Consolidation by the big players “always opens the door for competitors,” notes Hewitt. “For smaller acquirers, the best go-to-market strategy is specialization. There are dozens of specific markets that are very large. You can do a good business as a niche player.”
But be forewarned: in the era of the mega-merger, “pricing is a commodity,” says Hewitt, “you’re not going to differentiate on that.”
Mega-Mergers at a Glance
Closed: July 29, 2019
Price Paid: $22 billion (stock)
Merchant Locations: 6 million plus
Revenue Q4 2019: $4.05 billion
Revenue Q4 2018: $1.55 billion
Closed: July 31, 2019
Price Paid: $43 billion (90% stock/10% cash)
Merchant Locations: 1.3 million (U.S.)1
Revenue Q4 19: $3.34 billion
Revenue Q4 18: $2.17 billion
Closed: Sept. 18, 2019
Price Paid: $21.5 billion (stock)
Merchant Locations: 3.5 million
Revenue Q4 2019: $1.99 billion
Revenue Q4 2018: $880 million
Worldline’s $8.6 Billion Deal for Ingenico
In one of the latest signs that the mega-mergers aren’t over yet, Ingenico Group S.A. said last month it has agreed to be acquired by Worldline S.A. for cash and stock consideration totaling approximately $8.6 billion. The two firms are French, but the combination is a global move with potentially major implications for the U.S. payments market.
Indeed, the transaction, expected to close in the third quarter, brings together two companies with far-reaching stakes in the electronic payments business. Ingenico is a principal supplier of point-of-sale terminals in North America and other regions that has in recent years expanded its reach in e-commerce transaction processing.
Its worldwide terminal base totals 30 million, accounting for a 37% share of installations, Ingenico says. It processes for 550,000 merchants either online or in-store, or both, across 170 countries.
Worldline is a top provider of payments processing in Continental Europe that has not shied away from acquisitions to expand its business.

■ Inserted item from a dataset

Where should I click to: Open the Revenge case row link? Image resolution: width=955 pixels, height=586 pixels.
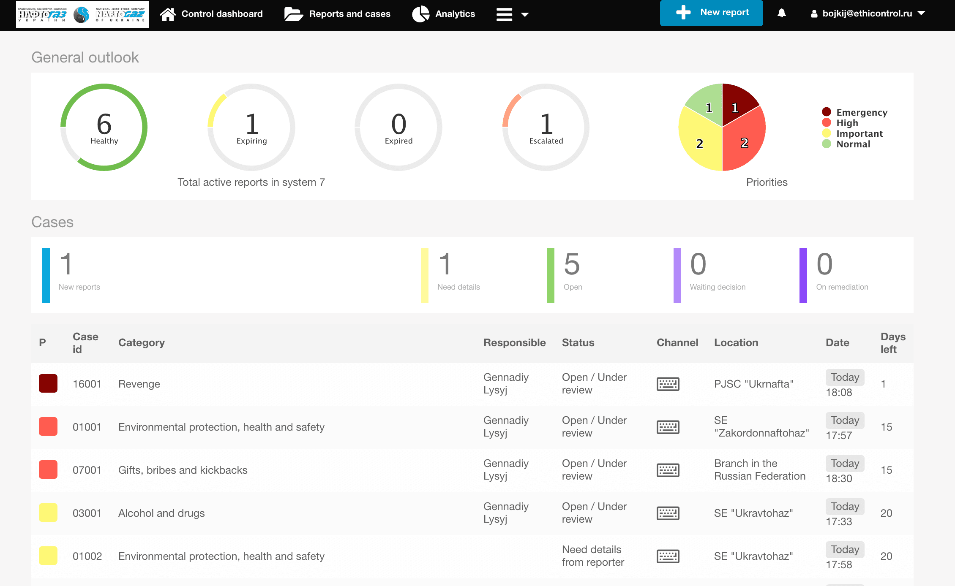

These targets have included Digital River World Payments, a Swedish processor that had been a unit of U.S.-based Digital River Inc.
When the deal for Ingenico closes, the new Worldline will boast $331.6 billion in annual purchase volume, good for a third-place ranking worldwide, according to data the companies released at the time of the merger agreement.
With major assets in North America, Ingenico offers Worldline “a footprint in the U.S. market,” notes Jared Drieling, senior director of consulting and market intelligence at The Strawhecker Group, an Omaha, Neb.-based payments consultancy.
That footprint could expand quickly. While the combined Worldline-Ingenico is likely to have a more immediate impact in Europe, it also sets up the newly expanded company to exploit hardware and online-processing capabilities in other regions, Drieling says. “It’s a pretty big deal from an international standpoint. However, they do have their sights set on North America,” he adds.
Verifone Inc., a chief POS terminal competitor to Ingenico, was taken private in 2018.
Drieling sees the merger as a “scale play,” at least partly in reaction to the trio of huge U.S. processor mergers that sent ripple effects last year far beyond American borders. These combinations included Fiserv Inc.’s acquisition of First Data Corp., Fidelity National Information Services Inc.’s deal for Worldpay Inc., and Global Payments Inc.’s merger with Total System Services Inc.
This latest combination will produce a company with $5.85 billion in annual revenue, of which $2.76 billion comes from merchant services. Ingenico shareholders will own approximately 35% of the combined company, with Worldline shareholders owning the remaining 65%, according to the announcement from the companies.